_The request_: Rewrite the material from its first line through the line with "coord(180,53)", both included, putting "status bar" in place of "progress bar" and leaving everything else the same.

----------------

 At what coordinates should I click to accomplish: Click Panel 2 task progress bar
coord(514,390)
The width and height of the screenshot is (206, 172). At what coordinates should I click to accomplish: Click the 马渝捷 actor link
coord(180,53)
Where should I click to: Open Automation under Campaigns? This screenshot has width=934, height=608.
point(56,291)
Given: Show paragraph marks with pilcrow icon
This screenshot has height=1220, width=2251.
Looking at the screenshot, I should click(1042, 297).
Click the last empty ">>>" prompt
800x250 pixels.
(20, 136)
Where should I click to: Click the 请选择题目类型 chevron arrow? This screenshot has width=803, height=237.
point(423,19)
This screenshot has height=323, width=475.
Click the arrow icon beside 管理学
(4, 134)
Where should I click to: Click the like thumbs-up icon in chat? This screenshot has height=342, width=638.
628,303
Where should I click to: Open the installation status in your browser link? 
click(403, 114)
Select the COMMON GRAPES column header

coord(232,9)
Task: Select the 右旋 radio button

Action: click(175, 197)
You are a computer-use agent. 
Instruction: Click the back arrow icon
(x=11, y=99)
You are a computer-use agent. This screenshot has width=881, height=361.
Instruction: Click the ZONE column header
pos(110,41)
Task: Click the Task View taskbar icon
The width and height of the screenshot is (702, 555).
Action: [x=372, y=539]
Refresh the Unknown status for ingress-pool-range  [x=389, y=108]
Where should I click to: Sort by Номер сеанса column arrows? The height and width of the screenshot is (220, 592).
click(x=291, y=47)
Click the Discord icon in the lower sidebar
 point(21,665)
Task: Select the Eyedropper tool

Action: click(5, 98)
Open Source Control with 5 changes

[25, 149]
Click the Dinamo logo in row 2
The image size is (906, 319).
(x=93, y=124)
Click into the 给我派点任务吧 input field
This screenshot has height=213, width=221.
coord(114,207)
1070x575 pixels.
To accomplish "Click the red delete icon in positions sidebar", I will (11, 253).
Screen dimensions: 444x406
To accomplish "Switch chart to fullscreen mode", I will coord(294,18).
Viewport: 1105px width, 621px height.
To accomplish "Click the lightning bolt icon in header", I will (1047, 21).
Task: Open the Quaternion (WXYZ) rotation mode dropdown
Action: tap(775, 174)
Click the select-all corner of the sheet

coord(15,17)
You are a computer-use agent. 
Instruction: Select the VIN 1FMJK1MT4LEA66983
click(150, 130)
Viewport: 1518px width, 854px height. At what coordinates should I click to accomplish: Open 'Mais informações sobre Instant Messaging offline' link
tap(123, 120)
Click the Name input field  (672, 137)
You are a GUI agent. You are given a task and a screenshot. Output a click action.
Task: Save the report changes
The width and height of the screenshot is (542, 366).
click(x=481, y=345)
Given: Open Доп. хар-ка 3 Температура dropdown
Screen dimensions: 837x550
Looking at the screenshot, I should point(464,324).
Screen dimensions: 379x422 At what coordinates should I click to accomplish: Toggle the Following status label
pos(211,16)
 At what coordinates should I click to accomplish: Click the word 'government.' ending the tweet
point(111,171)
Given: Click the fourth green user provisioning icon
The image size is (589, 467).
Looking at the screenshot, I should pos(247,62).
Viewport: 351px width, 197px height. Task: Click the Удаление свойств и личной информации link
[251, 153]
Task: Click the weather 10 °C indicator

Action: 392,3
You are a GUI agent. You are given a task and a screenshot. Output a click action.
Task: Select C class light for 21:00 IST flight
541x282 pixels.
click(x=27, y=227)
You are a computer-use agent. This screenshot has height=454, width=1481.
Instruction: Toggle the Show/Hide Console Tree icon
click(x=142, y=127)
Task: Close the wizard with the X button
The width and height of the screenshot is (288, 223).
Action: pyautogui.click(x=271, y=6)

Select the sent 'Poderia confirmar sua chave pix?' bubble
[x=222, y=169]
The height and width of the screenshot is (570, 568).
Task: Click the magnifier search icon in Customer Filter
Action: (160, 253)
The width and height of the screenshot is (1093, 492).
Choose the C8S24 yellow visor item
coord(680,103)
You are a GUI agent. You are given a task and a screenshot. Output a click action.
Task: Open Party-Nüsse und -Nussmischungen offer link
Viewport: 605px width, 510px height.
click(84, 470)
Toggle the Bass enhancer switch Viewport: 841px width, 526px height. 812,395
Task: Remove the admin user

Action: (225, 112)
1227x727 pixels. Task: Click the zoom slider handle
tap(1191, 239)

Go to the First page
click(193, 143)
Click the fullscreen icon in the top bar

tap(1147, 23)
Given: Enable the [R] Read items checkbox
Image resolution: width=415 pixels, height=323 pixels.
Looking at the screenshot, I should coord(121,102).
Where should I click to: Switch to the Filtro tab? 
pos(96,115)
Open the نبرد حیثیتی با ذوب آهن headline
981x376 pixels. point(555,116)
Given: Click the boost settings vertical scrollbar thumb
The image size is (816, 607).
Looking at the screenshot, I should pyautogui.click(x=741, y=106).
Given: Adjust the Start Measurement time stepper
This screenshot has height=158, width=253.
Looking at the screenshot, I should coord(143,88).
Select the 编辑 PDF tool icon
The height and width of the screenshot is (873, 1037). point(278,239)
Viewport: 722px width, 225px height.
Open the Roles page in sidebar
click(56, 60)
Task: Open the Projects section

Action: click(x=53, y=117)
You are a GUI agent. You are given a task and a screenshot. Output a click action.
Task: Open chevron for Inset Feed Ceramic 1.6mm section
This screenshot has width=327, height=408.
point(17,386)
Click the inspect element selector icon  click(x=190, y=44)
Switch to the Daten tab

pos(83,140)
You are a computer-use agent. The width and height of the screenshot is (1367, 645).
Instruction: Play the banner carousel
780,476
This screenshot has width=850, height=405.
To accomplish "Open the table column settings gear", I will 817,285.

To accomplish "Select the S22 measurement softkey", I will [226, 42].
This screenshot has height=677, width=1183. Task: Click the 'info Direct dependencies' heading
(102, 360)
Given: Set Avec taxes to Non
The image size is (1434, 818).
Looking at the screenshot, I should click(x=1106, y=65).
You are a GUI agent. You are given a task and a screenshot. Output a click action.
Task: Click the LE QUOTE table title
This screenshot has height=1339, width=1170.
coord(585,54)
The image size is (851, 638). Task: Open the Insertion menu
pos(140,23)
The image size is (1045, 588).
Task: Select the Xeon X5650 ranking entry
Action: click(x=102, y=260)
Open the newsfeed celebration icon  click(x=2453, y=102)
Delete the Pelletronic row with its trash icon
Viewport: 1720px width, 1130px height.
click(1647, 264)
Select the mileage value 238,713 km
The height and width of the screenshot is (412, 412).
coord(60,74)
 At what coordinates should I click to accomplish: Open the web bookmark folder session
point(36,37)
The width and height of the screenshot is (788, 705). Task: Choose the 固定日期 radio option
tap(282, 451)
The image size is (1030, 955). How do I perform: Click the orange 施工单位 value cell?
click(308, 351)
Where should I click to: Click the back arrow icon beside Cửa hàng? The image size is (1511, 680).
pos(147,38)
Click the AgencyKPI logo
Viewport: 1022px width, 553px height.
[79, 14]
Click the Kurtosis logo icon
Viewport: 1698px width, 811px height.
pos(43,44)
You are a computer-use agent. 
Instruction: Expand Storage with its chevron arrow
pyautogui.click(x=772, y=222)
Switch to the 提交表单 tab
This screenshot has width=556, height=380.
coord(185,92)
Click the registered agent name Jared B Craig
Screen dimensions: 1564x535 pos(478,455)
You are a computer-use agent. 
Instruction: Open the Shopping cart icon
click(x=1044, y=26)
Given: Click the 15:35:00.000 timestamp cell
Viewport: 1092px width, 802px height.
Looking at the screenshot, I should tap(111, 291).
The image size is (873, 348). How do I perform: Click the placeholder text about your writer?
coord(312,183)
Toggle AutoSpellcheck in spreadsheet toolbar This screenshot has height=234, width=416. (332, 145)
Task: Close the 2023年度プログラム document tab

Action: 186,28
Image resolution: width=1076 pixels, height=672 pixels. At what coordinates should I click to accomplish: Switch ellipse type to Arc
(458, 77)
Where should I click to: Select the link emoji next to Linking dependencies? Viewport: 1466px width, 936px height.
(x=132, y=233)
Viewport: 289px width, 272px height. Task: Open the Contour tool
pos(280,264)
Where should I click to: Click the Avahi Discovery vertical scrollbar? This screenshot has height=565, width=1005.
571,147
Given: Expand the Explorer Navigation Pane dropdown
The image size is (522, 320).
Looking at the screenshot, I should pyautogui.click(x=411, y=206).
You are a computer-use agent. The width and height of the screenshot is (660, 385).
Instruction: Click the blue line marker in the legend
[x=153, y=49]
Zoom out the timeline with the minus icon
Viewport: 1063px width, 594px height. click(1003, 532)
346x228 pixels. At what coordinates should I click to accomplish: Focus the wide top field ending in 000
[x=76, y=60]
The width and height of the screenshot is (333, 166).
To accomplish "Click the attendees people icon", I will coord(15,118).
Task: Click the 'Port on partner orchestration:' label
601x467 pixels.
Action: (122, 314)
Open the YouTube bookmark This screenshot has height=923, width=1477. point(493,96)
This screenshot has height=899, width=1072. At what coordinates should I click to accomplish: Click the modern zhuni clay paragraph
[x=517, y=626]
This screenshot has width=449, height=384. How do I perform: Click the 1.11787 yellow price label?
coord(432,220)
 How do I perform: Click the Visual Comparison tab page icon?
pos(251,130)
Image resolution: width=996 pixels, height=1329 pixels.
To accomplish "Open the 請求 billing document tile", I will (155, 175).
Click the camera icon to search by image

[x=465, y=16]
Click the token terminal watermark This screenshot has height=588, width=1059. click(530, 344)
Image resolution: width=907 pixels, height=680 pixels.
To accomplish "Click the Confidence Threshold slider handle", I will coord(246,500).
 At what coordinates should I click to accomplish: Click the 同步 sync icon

----------------

_Task response_:
 At what coordinates should I click to accomplish: Click Panel 2 task status bar
coord(514,390)
The width and height of the screenshot is (206, 172). At what coordinates should I click to accomplish: Click the 马渝捷 actor link
coord(180,53)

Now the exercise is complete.